Open dabrahams opened 3 years ago
This kind of information (line number, column number) will be added in the next versions to the Token
structure. It is important for error localisation in the parser.
The SwiLex's default Token
type uses Substrings as value (and not Strings) the goal was to keep a relation (a view of the base string with different indices) between the given input and the tokens (in both the Lexer and the Parser).
As you mentioned, this solution can not be used with SwiParse since the lexing is done manually.. and using a Lexer (without separators, ...) adds some unnecessary constraints..
I suggest the following solution:
We need the indices of all the \n
in the input string
// the indices of all the newline characters in the base string
let newlineIndices = input.indices.filter{ input[$0] == "\n" }
And with position(of: token)
we can have the line and column numbers (starting from (0,0)) of a given token:
/// - Returns: A tuple of the line number and the column number of
/// a token in its base string.
func position(of token: Substring) -> (Int, Int) {
// the index of the previous newline character or -1 if no
// newline is found before the token
let previousNewlineIndex = previousIndex(of: token.startIndex,
in: newlineIndices)
let lineStartIndex: String.Index
if previousNewlineIndex >= 0 {
// start counting the column number from the character after
// the previous newline character in the base string
lineStartIndex = token.base.index(after: newlineIndices[previousNewlineIndex])
} else {
// If no previous newline is found then the column number
// counting starts from the beginning of the base string
lineStartIndex = token.base.startIndex
}
let line = previousNewlineIndex + 1
let column = token.base.distance(from: lineStartIndex,
to: token.startIndex)
return (line, column)
}
/// Binary search.
/// - Parameters:
/// - element: a `Comparable` item.
/// - array: array of `Comparable` items.

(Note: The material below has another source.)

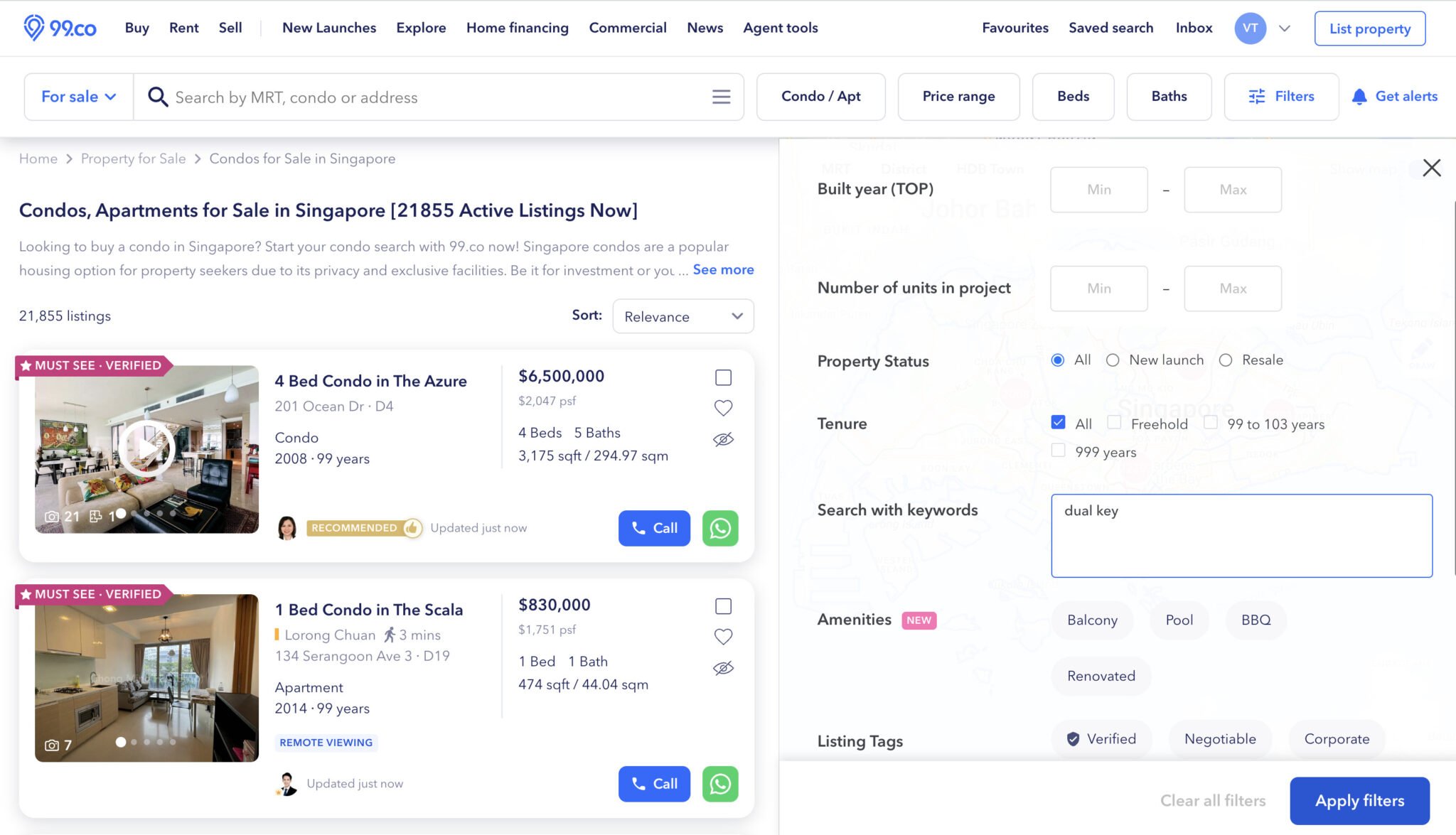Click the Get alerts bell icon
1456x835 pixels.
pos(1359,97)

/// - Returns: the index of the element of `array` preceding `element`
/// or -1 if no element in `array` precedes it.
func previousIndex<T:Comparable>(of element: T, in array: [T]) -> Int {
var beg = 0
var end = array.count-1
while end >= beg {
let mid = beg + (end-beg) / 2
if array[mid] == element { return mid }
else if array[mid] < element { beg = mid + 1 }
else { end = mid - 1 }
}
return beg-1
}
This solution can be used directly in the reduction actions
of the SwiParse parser. In fact each token is by default terminal (since it was generated with a Lexer) so it will be reduced into a non terminal using a grammar rule (and a reduction action). This reduction action will take the token's substring as parameter. The position (line column) can be known at this point (during the parsing).
Here is a simple example using the solution. The parser here concatenates the positions (line number, column number) of each token in a String:
enum Terminal: String, SwiLexable {
static var separators: Set<Character> = [" ", "\n"]
case text = "[A-Za-z]*"
case number = "[0-9]*"
case eof
case none
}
enum NonTerminal: SwiParsable {
case start // starting token
case concat
}
let input = """
Hello
this is
1 test
"""
let newlineIndices = input.indices.filter{ input[$0] == "\n" }
func singlePosition(s: Substring) -> String { "\(position(of: s))" }
func concatPosition(s1: String, s2: Substring) -> String { s1 + "\(position(of: s2))" }
let parser = try SwiParse<Terminal, NonTerminal>(rules: [
.start => [Word(.concat)], // accepting rule
.concat => [Word(.text)] >>>> singlePosition,
.concat => [Word(.number)] >>>> singlePosition,
.concat => [Word(.concat), Word(.text)] >>>> concatPosition,
.concat => [Word(.concat), Word(.number)] >>>> concatPosition,
])
let result = try parser.parse(input: input)
print(result)
// Optional("(0, 0)(1, 0)(1, 5)(2, 0)(2, 2)")
As mentioned before this information (line number, column number, size, ...) will be in the Token
struct in the next versions (especially for localised parsing errors).. I just need to figure out how the user could interact with it (since the user only provides reduction actions on the substring (and not the Token
itself)). The goal is also to keep the API as simple as possible.
An abstraction of the Lexer (with a generic Token), supporting different parsers, adding some debugging tools (with graphviz), visualisation of the AST, supporting files, ... are planned. I just need some free time (and maybe contributors 😉)
For example, I want to keep track of source location (line, column, etc.) and bundle that in with my tokens. One way I can do that is to not have any
separators
, recognize whitespace explicitly,and then filter the tokens myself:
But there's really no way to interpose any of this into the process. Ideally the parser would be able to operate on a generic token type and could take a token stream rather than a string as input.
I can probably get out of this particular jam by mapping substring indices back into source locations, but it's quite awkward, and I'm pretty sure people will want to make their own lexers.